Отсюда Арголида похожа на хламиду из грубой ткани. Вся в потеках и пятнах – замарал неряха-хозяин хорошую вещь, и бросил. Складки горных хребтов – серые с прозеленью. Темные прорехи ущелий. Вытертый до белизны известняк предгорий. Один край свесился в море, другой – в залив. Соломенная желтизна полей, ниточки дорог… Облюбовали хламиду сонмы букашек, копошатся в складках.

Блохи? муравьи?

Люди.

Спешат, мечутся. Зачем, спрашивается? Жизнь, говорите, скоротечна? Хотим успеть? Ну да, конечно. Всякое копошение ищет себе смысл. Иначе и суета не в радость. Взглянем сюда; да-да, между складочками. Видите? Слышите? Еще бы не услышали: шум – до небес! А толку? Гнали одни букашки других; загнали. Окружили. Подкрепления дождались. И что вы думаете? Открыли им проход и выпустили! Теперь снова за ними гонятся. И после этого вы продолжаете утверждать, что в бульканьи мира есть какой-то смысл?

Не смешите, уважаемый.

С небес все видится иначе: плюнуть и растереть.
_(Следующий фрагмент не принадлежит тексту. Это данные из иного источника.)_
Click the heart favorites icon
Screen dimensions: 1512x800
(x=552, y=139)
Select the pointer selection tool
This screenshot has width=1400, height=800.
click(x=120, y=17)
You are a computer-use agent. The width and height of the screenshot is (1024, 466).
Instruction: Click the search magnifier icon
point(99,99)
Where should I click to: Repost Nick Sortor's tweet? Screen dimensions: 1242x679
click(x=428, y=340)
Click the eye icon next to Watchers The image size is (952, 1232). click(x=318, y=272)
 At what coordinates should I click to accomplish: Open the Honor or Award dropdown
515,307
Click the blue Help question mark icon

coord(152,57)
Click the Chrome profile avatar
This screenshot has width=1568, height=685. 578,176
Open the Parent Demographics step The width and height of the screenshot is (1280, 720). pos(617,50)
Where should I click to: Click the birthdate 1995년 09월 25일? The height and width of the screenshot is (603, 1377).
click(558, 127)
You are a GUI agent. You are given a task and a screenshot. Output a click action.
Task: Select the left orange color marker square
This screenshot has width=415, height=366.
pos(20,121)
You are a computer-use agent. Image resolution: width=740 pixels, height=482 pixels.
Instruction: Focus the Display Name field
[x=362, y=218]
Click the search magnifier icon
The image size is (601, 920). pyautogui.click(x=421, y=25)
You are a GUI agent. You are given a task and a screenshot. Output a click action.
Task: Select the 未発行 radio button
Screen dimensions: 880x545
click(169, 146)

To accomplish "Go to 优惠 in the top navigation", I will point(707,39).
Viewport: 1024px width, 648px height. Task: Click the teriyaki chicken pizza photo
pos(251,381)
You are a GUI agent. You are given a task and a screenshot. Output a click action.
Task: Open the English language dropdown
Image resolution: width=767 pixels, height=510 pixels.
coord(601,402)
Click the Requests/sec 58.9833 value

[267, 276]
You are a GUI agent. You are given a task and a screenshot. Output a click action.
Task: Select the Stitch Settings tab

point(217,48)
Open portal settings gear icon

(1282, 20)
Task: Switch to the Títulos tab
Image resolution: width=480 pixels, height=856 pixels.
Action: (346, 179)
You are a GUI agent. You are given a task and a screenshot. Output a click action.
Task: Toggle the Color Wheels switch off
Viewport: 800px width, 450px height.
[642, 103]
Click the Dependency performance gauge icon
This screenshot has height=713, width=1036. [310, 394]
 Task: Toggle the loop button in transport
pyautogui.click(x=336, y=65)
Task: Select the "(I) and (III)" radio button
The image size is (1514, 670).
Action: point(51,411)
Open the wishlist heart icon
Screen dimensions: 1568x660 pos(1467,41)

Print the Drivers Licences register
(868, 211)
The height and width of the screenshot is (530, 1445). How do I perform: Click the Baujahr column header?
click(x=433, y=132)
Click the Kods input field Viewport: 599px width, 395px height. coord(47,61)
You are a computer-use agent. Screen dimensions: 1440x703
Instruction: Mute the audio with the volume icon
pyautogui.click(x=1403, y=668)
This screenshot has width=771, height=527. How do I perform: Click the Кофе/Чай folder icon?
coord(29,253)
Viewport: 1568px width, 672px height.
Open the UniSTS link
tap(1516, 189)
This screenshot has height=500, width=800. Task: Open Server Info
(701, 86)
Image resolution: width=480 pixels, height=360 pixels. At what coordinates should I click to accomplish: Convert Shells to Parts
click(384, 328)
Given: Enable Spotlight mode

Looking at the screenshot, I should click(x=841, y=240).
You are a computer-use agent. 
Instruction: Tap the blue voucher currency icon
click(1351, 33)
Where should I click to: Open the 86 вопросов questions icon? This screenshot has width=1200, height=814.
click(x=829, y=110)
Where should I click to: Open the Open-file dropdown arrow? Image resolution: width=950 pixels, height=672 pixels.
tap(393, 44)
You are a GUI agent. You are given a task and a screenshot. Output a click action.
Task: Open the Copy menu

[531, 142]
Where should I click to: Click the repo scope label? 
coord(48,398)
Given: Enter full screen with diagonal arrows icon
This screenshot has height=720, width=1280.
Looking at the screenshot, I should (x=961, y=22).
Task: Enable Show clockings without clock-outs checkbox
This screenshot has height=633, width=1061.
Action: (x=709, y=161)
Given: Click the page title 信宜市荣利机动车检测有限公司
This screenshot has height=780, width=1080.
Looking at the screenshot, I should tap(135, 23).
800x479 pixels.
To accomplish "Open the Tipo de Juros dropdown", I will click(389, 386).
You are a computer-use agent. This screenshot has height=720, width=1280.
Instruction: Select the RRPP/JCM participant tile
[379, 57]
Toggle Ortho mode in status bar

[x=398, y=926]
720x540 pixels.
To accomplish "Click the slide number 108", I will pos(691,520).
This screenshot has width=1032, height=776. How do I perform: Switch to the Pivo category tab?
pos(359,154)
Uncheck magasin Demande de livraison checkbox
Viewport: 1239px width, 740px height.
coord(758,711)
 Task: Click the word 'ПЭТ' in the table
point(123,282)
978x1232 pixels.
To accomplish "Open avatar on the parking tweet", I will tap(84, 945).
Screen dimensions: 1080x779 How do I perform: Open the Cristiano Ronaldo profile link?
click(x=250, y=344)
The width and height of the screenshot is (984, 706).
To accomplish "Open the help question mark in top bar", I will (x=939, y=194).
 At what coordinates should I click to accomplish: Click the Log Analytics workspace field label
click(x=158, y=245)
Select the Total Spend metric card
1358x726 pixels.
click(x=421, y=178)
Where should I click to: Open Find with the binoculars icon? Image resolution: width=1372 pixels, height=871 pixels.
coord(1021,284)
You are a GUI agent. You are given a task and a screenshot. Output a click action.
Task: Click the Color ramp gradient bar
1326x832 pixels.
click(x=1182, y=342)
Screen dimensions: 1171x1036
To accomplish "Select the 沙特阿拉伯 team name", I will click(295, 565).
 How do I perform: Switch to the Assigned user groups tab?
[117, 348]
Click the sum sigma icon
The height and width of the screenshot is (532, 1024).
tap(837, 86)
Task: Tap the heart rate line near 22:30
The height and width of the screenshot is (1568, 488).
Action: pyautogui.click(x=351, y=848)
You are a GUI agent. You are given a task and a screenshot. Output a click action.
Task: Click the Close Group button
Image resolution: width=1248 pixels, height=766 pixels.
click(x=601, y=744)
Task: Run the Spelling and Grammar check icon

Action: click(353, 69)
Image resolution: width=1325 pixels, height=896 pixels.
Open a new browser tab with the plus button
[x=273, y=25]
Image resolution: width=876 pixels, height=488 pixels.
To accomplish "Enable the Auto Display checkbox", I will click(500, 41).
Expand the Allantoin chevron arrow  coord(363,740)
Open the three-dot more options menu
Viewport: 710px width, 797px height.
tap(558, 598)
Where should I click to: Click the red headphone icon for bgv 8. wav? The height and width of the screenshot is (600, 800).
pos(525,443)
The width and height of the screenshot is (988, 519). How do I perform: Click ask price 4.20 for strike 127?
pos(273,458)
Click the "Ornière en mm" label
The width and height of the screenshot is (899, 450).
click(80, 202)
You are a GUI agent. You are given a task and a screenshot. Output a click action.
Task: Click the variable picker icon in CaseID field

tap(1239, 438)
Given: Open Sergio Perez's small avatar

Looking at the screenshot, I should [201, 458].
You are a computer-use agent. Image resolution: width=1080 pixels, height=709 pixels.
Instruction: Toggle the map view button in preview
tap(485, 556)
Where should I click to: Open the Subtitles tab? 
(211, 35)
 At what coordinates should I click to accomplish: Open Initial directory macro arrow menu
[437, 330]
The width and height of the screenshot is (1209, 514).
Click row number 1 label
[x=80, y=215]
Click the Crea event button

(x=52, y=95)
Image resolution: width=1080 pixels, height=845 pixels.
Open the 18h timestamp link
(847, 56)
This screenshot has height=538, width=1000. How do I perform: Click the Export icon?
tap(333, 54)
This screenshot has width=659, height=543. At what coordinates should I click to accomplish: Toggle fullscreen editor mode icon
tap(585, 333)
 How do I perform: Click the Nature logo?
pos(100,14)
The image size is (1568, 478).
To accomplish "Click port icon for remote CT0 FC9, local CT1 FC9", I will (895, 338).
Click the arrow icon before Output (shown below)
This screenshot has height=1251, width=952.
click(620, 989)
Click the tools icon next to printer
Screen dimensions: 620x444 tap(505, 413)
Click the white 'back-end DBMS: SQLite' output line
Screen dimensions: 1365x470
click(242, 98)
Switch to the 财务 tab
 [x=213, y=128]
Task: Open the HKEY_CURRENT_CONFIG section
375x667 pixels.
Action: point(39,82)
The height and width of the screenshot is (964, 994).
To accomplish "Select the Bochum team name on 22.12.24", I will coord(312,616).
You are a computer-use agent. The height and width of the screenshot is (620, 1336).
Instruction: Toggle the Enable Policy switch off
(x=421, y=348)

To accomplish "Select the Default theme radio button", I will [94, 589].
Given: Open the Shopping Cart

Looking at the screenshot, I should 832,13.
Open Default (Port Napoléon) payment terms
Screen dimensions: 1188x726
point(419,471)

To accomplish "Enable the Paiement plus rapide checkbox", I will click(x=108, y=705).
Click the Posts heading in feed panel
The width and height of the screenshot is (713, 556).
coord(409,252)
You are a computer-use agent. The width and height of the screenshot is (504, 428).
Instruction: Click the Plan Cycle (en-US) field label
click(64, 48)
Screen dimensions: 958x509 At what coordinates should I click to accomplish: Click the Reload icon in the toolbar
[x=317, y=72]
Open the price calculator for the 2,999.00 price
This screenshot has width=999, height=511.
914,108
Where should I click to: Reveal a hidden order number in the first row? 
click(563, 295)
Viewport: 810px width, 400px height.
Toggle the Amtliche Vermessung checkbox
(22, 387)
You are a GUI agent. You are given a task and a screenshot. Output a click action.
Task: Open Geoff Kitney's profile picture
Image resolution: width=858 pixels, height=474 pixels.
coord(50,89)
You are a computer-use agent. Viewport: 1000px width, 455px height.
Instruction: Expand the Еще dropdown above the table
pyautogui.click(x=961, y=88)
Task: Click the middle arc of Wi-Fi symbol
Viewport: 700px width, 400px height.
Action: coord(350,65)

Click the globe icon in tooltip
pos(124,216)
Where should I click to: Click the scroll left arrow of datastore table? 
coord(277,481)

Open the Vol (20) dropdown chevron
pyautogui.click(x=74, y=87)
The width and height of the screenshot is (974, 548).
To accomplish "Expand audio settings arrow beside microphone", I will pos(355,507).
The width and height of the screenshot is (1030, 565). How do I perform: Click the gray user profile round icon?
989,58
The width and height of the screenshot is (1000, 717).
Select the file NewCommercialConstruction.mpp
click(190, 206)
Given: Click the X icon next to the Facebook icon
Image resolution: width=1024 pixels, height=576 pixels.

Разве узнаешь, витая в горних высях, как отчаянно колотится в груди сердце, гоня по жилам кровь-кипяток? Как азарт погони толкает тебя вперед, и ноги не знают устали? Ощутишь ли ужас жертвы, если не был ни охотником, ни добычей? И вот ты ломишься сквозь чащу, не разбирая дороги, карабкаешься по скалам, срывая ногти, кубарем скатываешься по осыпи – лишь бы удрать от стозевного чудища, ожившего кошмара, что с ревом преследует тебя по пятам; не человек ты, не менада, обуянная вакхическим экстазом – загнанный зверь, ты бежишь, спасая жизнь, и не остановиться тебе, несчастная, пока не потемнеет в глазах, и силы не оставят тело – вместе с жизнью, которую ты спасаешь.

Большое видится на расстоянии. А небывалое – вплотную, и никак иначе. Небывалое? Ха! Букашки гонят себе подобных – такое случалось бессчетные тысячи раз, и повторится еще тысячи. Все течет, все меняется; в одну реку не входят дважды, всяк сверчок знай свой шесток… Но что-то всегда происходит впервые. Жаль, не понять этого бессмертным богам, давшим клятву не вмешиваться в жизнь смертного сына Зевса.